-- START OF Listed entries --
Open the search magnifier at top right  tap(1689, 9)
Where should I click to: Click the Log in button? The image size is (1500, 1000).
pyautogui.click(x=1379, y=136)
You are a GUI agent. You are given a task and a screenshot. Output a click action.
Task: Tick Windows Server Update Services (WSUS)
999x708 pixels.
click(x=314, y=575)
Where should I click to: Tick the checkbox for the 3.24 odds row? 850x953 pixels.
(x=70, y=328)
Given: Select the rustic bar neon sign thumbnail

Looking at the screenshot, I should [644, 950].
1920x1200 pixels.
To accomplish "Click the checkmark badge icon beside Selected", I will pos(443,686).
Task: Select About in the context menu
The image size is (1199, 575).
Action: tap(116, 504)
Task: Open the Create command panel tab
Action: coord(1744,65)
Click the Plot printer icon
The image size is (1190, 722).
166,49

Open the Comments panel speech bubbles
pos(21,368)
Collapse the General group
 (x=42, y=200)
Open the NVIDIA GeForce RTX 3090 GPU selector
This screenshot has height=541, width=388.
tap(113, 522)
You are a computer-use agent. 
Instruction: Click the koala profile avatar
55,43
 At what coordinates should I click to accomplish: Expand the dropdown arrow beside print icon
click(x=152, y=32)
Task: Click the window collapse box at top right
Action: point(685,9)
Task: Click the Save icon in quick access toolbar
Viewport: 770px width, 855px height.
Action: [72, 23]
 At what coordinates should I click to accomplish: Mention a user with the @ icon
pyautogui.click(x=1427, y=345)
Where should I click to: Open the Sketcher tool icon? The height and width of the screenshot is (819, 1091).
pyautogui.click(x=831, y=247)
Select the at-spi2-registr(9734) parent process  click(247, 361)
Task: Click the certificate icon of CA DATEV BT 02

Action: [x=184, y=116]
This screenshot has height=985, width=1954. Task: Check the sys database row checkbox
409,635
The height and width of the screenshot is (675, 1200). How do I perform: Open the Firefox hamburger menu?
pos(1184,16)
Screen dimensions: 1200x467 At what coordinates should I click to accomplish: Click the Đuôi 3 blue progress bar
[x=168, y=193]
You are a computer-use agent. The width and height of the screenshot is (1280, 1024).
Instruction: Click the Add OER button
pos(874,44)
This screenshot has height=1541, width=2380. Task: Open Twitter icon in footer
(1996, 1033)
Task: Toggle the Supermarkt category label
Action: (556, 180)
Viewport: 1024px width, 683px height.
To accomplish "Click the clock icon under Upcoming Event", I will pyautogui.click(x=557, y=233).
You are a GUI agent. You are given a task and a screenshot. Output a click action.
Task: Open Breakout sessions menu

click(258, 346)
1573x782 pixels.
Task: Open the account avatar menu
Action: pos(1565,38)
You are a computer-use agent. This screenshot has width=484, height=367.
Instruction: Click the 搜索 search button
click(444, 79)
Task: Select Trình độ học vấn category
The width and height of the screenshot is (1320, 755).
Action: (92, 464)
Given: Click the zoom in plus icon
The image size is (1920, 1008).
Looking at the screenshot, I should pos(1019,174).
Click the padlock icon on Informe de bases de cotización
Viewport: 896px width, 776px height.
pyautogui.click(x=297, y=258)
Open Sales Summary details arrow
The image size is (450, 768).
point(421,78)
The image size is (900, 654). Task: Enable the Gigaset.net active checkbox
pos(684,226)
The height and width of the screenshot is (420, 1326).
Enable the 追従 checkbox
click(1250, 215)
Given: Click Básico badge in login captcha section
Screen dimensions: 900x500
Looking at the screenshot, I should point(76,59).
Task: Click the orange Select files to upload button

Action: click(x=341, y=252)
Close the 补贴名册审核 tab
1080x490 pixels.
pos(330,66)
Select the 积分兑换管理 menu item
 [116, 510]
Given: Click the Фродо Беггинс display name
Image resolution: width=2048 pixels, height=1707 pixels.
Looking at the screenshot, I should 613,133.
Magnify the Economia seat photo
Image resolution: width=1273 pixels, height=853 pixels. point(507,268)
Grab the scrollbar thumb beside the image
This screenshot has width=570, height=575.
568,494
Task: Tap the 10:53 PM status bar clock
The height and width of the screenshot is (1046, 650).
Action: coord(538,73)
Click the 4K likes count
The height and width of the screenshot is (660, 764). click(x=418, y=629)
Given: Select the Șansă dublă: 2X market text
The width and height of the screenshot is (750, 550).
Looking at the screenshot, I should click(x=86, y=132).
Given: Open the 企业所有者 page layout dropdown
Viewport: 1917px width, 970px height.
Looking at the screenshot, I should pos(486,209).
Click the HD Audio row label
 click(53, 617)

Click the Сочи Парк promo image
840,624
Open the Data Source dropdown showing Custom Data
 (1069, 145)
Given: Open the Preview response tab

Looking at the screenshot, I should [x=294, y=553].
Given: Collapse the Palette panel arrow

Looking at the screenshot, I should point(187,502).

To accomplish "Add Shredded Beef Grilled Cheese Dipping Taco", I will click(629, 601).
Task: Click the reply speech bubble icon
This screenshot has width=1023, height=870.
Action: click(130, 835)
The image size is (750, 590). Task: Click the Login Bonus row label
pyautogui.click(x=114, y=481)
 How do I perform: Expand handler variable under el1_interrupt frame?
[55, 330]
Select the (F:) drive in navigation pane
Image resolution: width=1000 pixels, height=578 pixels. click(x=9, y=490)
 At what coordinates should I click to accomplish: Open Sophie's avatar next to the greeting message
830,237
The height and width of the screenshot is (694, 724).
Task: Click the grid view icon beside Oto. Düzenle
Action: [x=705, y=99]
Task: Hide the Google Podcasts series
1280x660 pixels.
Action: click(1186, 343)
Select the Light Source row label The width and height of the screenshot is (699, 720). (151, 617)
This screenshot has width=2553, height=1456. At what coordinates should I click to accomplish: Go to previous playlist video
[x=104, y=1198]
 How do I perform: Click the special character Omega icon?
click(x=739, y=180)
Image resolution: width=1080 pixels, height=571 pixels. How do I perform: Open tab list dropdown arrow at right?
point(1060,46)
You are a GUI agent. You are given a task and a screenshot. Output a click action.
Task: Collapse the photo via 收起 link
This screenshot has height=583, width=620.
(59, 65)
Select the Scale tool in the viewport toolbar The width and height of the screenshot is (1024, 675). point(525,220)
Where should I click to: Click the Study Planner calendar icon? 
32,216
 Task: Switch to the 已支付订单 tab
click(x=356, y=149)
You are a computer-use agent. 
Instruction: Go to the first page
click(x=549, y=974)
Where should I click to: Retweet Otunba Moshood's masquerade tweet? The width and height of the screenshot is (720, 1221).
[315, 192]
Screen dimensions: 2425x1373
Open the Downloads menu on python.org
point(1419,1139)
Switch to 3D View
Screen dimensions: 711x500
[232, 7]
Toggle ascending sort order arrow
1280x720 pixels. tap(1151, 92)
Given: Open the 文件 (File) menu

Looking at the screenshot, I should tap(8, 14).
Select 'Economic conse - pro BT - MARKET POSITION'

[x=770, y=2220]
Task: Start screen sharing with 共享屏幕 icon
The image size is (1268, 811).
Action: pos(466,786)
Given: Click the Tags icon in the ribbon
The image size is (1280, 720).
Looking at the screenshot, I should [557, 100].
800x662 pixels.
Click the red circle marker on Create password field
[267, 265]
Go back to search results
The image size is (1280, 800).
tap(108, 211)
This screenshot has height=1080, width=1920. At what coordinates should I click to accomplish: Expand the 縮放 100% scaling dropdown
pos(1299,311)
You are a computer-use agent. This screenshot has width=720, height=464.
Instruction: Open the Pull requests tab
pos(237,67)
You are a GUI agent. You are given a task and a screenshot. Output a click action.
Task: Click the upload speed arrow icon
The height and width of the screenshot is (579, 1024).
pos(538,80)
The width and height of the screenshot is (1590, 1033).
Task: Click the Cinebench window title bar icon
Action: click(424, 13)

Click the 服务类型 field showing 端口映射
-- END OF Listed entries --
**What to work on:** Find every line in the items above that contains the word "menu", and copy each of those lines.

**Expected answer:**
Task: Select About in the context menu
The height and width of the screenshot is (675, 1200). How do I perform: Open the Firefox hamburger menu?
Task: Open Breakout sessions menu
Task: Open the account avatar menu
Select the 积分兑换管理 menu item
Open the Downloads menu on python.org
Given: Open the 文件 (File) menu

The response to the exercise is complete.